After several publications of vocal music, Falconieri’s first and only collection of instrumental music appeared in 1650, though many of the 58 pieces were no doubt written years, and in some cases decades, before. While the works contained in the collection are almost all relatively brief, the title is not: Il primo libro di canzone, Brandi, Correnti, Gagliarde, Alemane, Volte per Violini e Viole overo alto stromento a uno, due, e tre con il Basso continuo. While the pieces are arranged by type, as Willi Apel has pointed out, it is in fact somewhat difficult to distinguish among the correnti, canzone, and capricci; they are all brief sectional pieces with repeats – ideal for filling the gap during a scene change and creating the time for puppets to get on and off stage. Most of the pieces are unlike the emerging Italian sonata, which was characterized by structural meter and affect changes which eventually grew into the multi-movement sonata form.
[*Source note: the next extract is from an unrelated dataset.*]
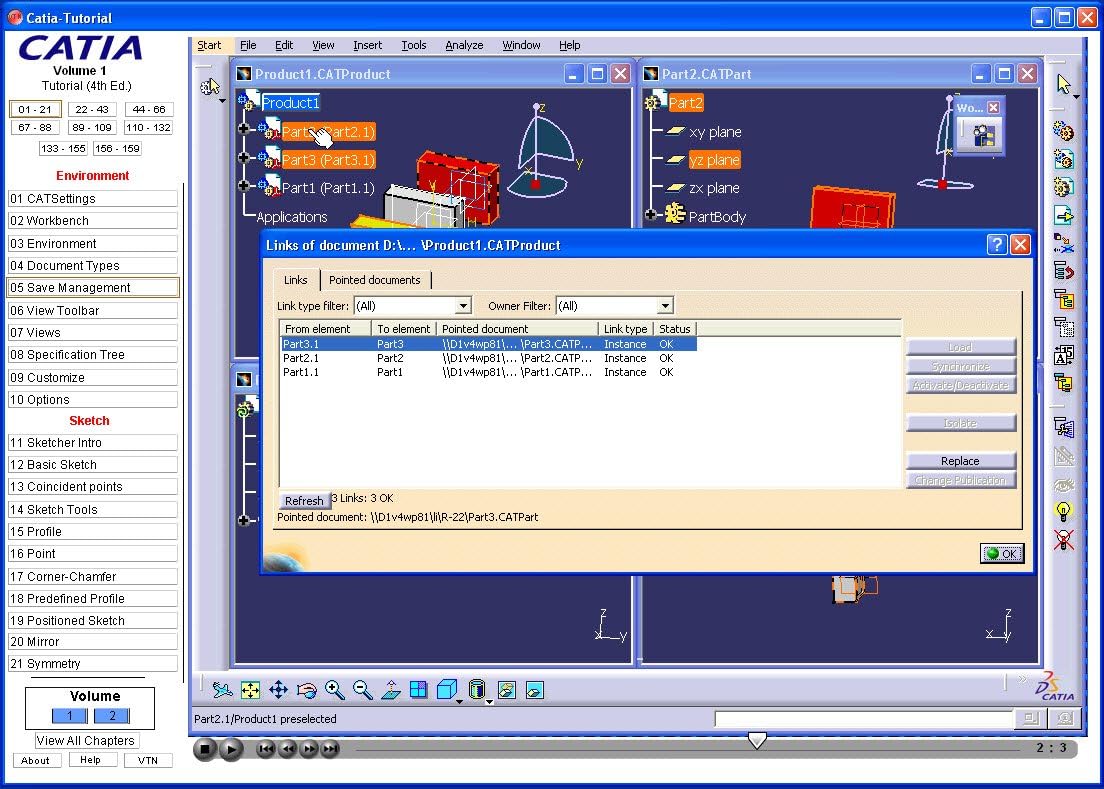Activate the Rotate view tool
This screenshot has width=1104, height=789.
click(307, 690)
One compositional technique found throughout Falconieri’s collection is the preference for so-called “feminine” endings, i.e. cadences that finish on a weak beat rather than the downbeat. I hasten to add that I noticed this conspicuous trait only after deciding to use Falconieri’s branles and canzone as incidental music in the earliest opera by a woman, but perhaps it is not entirely inappropriate!

  1. Jeff D
    September 24th, 2009 at 07:54 | #1

    Love the painting! The most common activity of a lutenist 😉 That string he is tuning is obviously falling into the cracks, hence the expression. Luckily he has that cup of Starbucks next to him… (What is that thing, anyway?)
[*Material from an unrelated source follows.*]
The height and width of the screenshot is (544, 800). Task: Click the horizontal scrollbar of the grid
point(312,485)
  2. September 24th, 2009 at 08:15 | #2

    I believe it’s a tankard of ale, but I like the thought that it’s a Grande Soy Chai Latte.
    See the uncropped image here: http://bit.ly/15dy0R

  3. October 1st, 2009 at 00:57 | #3

    Speaking of coincidences: I find this e-mail here at my desk in Florence and think of the many times I’ve seen you in the Berkeley library hunting up this and that. Sorry I wasn’t there to send you to Falconieri, but glad you found him on your own. I started inserting his pieces into Venetian operas back in the sixties, continuing with Landi’s Roman opera Il Sant’Alessio (in Hertz Hall with Judy Nelson as the Saint, then in Rome Teatro Valle where Alberto Moravia was spotted in the cue for tickets, then Innsbruck where Alessio is the patron saint) and was still doing it when we did the modern premiere of Sacrati’s Finta Pazza in a specially constructed Baroque theatre in Campo Pisani in Venice. I love getting these e-mails and knowing that obscure Baroque is alive and well in Berkeley! By the way, I did the Francesca Caccini in the Teatro Metastasio of Prato at the time I settled in Florence at the end of the past century. Andrew Porter came all the way from London to review it simply because it was written by a woman. Hope critics (if there are any left!) will do the same for you.
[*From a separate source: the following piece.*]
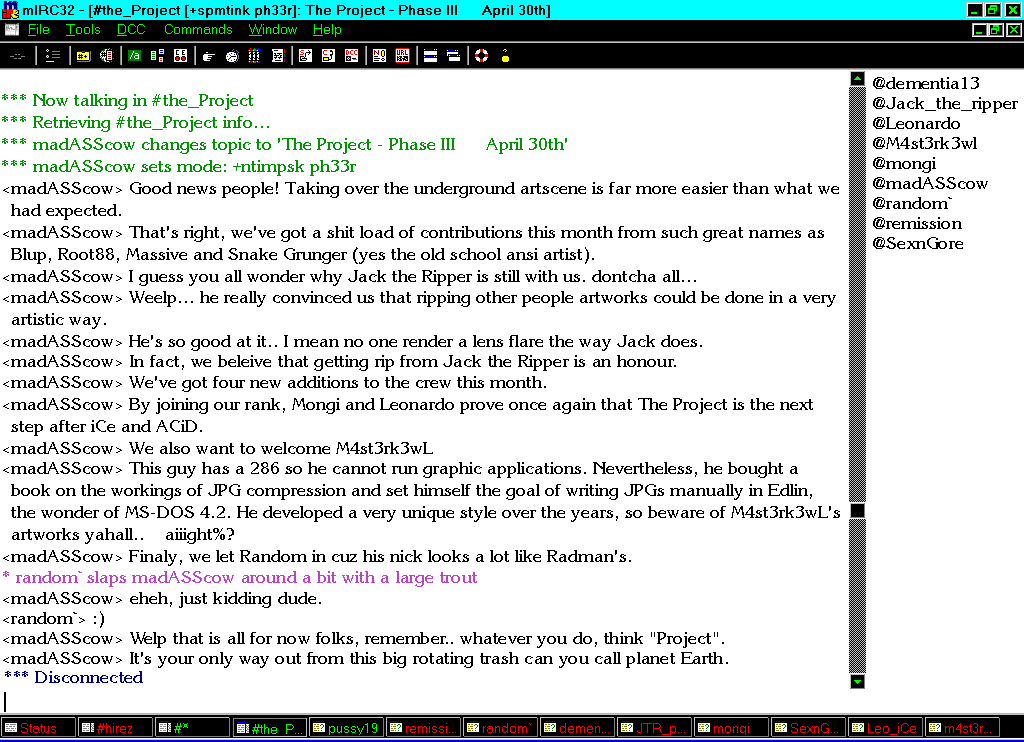This screenshot has width=1024, height=742.
Task: Open the DCC menu
Action: [x=131, y=30]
  4. October 1st, 2009 at 05:28 | #4

    Obscurity is indeed alive and well in Berkeley! And Falconieri probably doesn’t even make the top 5 with competition from Giuseppe Pacieri, Lucia Quinciani, Johann Staden, Giovanni Battista Fasolo, and Arnold Grothusius.

    I remember finding my way to your office in Morrison to do an interview with you for the SFEMS newsletter back when Magnificat had just been born, before we were presenting our own concerts. Magnificat was serving as the pit orchestra for your production of Ulisse and you observed that so many of those notes that adorned typical productions of Monteverdi’s operas were by Raymond Leppard. But it wasn’t the insertion of extraneous music that was a problem – it was the particular music that was inserted!

    It was a memorable production – in fact just the other day I was recalling it with another one of the musicians who had played. Working with you on Ulisse was in many ways the primary catalyst for launching Magnificat’s first season in 1992 and the rest, as they say, is history. Thank you!